Re: Do you use a garbage collector?
In article <4I2dnW-XHO6kbGPanZ2dnUVZ_sGvnZ2d@comcast.com>,
cristom@comcast.net says...
[ ... ]
A trivially simple design is for each thread to have its own heap, and
each heap to have one free list for every other thread in the system.
How does this efficently handle dynamic numbers of threads that can, and
will be created and joined with, or detached, during the lifetime of a given
process?
That depends -- if the number of threads is _extremely_ dynamic (i.e.
you have no idea of the maximum number of threads) it would probably
become a bit of a problem, though that's purely a guess, not the result
from testing.
Keep in mind that this design isn't (and never was) intended as a
polished product, but strictly an example of one idea about how a
reasonably scalable allocator _could_ work. Just as no battle plan
survives contact with the enemy, such an untested design almost
certainly wouldn't survive implementation unscathed.
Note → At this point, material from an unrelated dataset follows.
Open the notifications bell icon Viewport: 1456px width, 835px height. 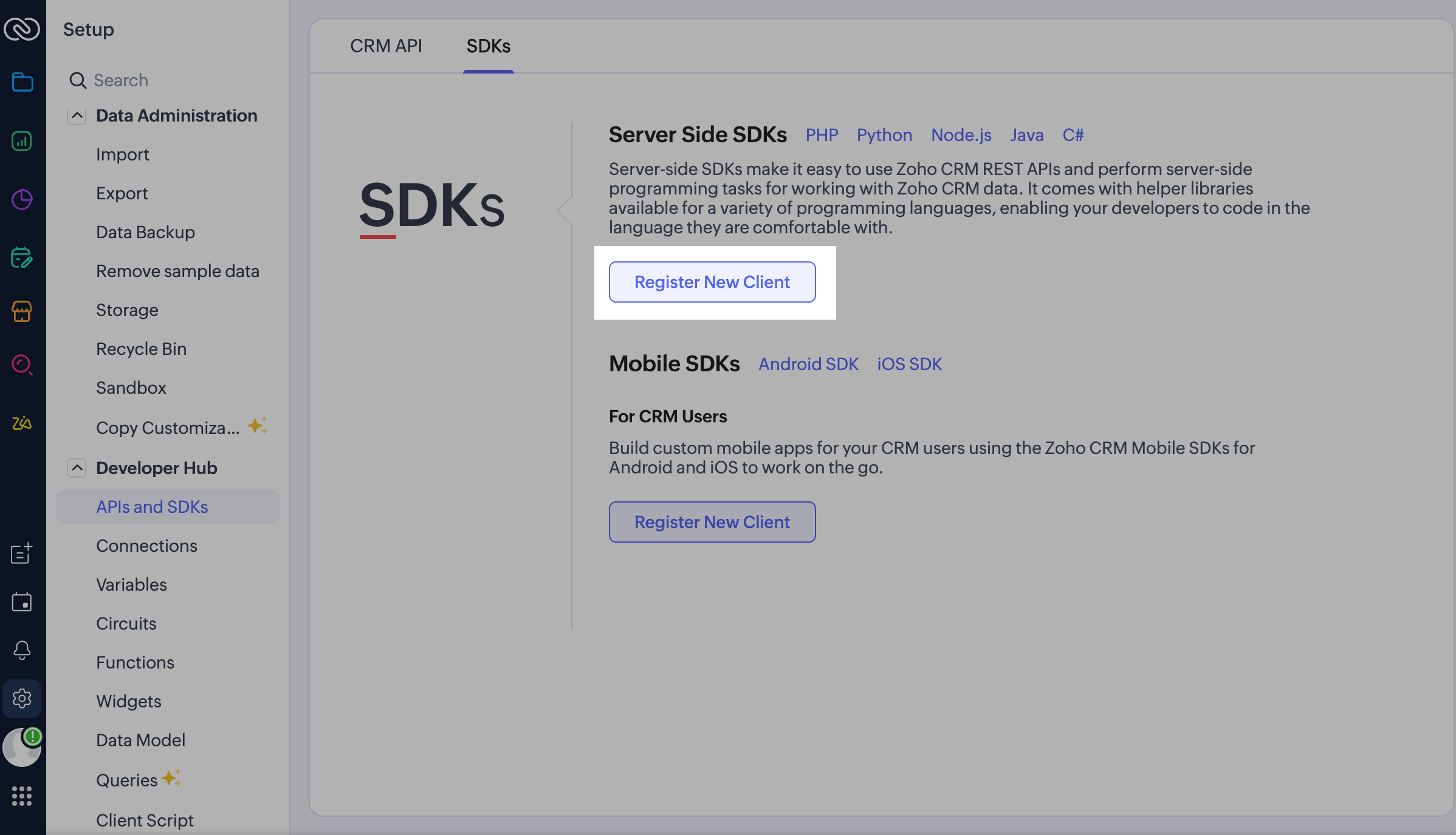[x=22, y=650]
OTOH, the idea has
been voiced that cross-thread freeing is necessarily serialized, and I
think this is enough to show that's not the case.
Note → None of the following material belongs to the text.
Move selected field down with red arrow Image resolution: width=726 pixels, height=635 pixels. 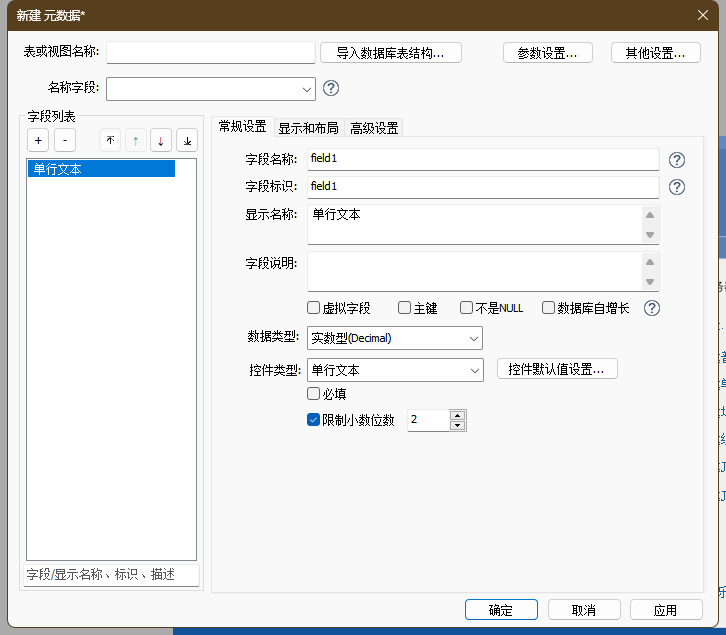161,141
It seems like you are describing a fully connected network. One
freelist per-thread, that holds N buckets, where N == current number of
threads at any one time. This implies that N is an unknown variable,
therefore, if user creates a number of threads, so on a high-end system with
many cores, they must all be interconnected. Each threads heap needs an
entry for a thread in the system, if a new thread gets added, it must auto
register, or register on "first" usage; think 'pthread_once()'.
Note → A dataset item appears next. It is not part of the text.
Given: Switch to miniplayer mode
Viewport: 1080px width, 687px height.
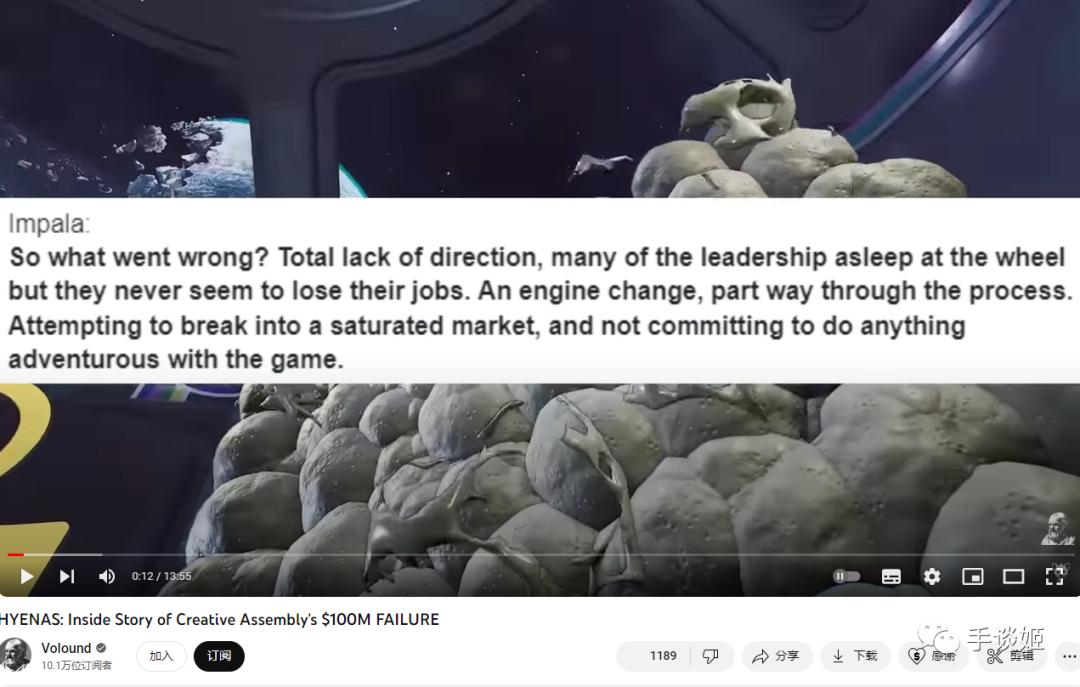Looking at the screenshot, I should (x=973, y=576).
Right. Mildly non-trivial, but definitely not rocket science either. The
design is almost certainly wasteful of memory, but the amount wasted
wouldn't become very large until/unless your system included thousands
of threads (or something on that general order).
This contention can normally be reduced to a single atomic exchange to
free memory and another to grab memory for coalescing. Specifically,
consider a structure something like:
struct free_block {
void *next;
size_t size;
size_t origin_threadID;
char payload[0];
};
Actually, the free-block only needs to be == to sizeof(void*):
Oh, I realize it doesn't need to be larger -- this wasn't an attempt at
an optimized implementation at all, but purely an attempt at
demonstrating the general idea in a minimum of code, so it includes no
"tricks" of any kind at all.
[ rest snipped -- I haven't had a chance to read through the cited
references yet... ]
--
Later,
Jerry.
The universe is a figment of its own imagination.